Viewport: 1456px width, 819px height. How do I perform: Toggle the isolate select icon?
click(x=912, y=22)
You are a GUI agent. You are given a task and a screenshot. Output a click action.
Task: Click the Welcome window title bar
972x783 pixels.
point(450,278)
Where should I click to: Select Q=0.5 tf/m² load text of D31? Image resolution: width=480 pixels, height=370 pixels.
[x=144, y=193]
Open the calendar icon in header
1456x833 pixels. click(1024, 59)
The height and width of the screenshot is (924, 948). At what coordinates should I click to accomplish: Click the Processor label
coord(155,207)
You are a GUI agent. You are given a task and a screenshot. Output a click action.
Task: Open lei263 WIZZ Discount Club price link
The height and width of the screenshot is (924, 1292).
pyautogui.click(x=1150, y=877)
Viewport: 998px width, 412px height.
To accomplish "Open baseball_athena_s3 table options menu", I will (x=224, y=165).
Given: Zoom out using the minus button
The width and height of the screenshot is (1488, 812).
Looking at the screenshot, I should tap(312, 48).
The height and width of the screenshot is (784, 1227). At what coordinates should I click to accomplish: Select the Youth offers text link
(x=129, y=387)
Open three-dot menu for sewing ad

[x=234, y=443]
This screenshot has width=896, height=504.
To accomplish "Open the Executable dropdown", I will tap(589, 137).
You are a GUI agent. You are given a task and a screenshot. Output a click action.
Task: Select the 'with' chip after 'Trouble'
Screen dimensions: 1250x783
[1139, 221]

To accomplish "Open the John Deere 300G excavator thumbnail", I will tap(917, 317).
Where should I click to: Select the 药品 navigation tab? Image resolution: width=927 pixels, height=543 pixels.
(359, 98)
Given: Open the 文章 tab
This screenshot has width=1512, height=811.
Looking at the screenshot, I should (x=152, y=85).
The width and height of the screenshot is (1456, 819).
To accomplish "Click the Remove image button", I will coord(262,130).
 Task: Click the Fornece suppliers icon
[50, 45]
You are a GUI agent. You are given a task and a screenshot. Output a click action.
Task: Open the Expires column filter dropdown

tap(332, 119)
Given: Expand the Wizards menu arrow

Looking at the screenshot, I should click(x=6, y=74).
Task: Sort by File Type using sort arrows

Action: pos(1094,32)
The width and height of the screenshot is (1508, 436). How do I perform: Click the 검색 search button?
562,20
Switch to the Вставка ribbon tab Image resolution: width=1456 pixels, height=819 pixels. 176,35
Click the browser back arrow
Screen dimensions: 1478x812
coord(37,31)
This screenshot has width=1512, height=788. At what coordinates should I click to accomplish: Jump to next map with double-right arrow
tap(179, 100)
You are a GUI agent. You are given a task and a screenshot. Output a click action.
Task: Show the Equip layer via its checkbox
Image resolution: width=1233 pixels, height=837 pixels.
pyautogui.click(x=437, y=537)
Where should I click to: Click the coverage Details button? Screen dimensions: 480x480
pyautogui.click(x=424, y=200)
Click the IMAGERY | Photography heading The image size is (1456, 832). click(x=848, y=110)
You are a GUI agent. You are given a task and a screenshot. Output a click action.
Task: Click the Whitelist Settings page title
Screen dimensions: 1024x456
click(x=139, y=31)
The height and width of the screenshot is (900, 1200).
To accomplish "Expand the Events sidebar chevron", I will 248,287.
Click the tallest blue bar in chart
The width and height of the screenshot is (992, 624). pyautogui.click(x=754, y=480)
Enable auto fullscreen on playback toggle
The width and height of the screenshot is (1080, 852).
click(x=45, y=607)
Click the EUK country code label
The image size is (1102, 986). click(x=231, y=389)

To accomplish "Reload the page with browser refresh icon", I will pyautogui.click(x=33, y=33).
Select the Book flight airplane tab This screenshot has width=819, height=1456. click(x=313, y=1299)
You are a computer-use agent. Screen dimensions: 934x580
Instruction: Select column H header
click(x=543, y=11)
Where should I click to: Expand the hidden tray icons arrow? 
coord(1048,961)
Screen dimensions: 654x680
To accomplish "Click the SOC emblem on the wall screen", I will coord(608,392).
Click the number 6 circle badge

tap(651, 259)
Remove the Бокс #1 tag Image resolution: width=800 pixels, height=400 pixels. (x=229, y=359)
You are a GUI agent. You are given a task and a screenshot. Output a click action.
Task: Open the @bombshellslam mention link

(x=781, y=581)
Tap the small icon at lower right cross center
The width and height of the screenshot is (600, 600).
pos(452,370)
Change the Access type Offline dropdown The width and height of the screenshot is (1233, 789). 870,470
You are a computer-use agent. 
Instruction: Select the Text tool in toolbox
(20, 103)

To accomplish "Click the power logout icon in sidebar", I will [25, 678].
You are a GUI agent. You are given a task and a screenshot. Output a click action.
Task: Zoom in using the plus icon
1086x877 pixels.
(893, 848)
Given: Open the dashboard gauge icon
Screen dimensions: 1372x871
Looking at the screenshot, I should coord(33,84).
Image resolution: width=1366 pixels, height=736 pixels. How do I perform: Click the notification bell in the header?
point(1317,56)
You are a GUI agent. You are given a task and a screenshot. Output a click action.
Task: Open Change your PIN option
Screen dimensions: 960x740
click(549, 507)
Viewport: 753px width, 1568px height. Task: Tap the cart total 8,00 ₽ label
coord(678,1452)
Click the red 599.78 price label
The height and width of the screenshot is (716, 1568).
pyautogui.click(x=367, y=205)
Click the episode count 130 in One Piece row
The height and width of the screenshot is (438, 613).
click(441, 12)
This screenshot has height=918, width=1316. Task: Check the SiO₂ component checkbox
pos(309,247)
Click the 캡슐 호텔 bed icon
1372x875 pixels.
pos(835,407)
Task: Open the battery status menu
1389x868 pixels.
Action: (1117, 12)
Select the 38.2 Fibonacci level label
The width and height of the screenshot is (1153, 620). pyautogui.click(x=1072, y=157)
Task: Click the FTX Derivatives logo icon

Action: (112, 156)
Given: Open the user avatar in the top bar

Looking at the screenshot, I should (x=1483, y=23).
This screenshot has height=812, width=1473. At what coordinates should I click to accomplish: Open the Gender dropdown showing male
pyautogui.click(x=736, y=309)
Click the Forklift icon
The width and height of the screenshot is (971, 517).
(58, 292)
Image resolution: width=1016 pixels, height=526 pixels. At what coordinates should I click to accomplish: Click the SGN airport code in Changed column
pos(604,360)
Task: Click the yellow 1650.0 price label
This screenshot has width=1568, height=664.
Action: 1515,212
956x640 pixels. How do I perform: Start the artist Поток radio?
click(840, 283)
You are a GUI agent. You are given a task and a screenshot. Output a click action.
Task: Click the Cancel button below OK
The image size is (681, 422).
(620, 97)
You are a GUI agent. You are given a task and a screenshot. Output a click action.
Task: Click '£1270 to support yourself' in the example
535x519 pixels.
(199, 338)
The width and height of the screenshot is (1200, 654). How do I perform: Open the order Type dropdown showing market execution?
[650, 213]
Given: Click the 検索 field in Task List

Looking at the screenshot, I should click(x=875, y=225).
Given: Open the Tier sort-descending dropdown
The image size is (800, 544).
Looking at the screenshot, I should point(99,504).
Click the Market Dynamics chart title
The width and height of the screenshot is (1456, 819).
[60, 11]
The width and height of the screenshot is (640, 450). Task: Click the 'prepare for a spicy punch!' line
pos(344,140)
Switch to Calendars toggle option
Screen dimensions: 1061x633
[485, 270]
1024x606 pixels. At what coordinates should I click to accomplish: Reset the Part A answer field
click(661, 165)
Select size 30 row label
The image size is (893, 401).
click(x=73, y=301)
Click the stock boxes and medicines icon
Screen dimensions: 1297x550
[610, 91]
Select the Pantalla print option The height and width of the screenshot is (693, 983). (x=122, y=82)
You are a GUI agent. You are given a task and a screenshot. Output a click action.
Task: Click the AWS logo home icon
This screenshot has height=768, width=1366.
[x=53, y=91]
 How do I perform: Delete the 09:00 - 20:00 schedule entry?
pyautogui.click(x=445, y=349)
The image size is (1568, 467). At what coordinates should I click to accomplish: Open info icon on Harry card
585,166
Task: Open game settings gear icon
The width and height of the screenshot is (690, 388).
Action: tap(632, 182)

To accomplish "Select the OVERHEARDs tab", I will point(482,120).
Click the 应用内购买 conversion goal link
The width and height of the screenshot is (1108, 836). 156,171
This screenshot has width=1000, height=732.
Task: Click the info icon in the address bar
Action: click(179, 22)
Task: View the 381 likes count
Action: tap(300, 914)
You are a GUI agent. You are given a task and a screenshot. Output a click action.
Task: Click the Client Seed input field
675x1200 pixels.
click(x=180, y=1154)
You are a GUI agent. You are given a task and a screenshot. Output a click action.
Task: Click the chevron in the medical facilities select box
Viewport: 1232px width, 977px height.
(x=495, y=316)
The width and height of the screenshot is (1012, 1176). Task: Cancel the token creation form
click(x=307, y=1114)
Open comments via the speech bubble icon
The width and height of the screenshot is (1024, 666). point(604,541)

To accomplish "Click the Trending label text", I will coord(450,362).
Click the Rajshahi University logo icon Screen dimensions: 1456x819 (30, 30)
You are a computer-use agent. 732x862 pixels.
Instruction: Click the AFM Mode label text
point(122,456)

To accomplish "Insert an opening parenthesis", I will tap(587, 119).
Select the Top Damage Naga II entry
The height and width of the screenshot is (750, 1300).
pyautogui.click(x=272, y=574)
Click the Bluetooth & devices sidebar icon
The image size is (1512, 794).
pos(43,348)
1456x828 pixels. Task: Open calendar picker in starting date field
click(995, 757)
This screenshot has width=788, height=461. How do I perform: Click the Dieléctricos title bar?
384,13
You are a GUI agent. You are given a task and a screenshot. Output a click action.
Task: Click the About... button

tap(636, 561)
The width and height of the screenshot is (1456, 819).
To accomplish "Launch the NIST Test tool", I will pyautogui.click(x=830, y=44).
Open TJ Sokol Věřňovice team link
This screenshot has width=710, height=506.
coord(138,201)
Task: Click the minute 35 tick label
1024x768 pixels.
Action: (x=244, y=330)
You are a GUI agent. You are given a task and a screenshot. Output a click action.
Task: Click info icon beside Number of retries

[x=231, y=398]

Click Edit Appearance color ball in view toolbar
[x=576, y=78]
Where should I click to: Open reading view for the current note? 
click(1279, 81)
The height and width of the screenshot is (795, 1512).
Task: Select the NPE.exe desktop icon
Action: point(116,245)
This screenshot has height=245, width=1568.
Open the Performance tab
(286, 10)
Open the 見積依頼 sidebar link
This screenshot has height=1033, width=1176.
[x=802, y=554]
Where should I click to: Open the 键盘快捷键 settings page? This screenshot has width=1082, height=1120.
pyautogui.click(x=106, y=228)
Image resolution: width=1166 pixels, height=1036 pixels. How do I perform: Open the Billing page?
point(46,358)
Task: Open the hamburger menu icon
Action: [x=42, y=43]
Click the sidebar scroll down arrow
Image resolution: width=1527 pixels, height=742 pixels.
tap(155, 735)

Exercise brief: Copy the material above verbatim, from the line with "How do I perform: Delete" up to and including the line with "Action: tap(300, 914)".

Task answer:
 How do I perform: Delete the 09:00 - 20:00 schedule entry?
pyautogui.click(x=445, y=349)
The image size is (1568, 467). At what coordinates should I click to accomplish: Open info icon on Harry card
585,166
Task: Open game settings gear icon
The width and height of the screenshot is (690, 388).
Action: tap(632, 182)

To accomplish "Select the OVERHEARDs tab", I will point(482,120).
Click the 应用内购买 conversion goal link
The width and height of the screenshot is (1108, 836). 156,171
This screenshot has width=1000, height=732.
Task: Click the info icon in the address bar
Action: click(179, 22)
Task: View the 381 likes count
Action: tap(300, 914)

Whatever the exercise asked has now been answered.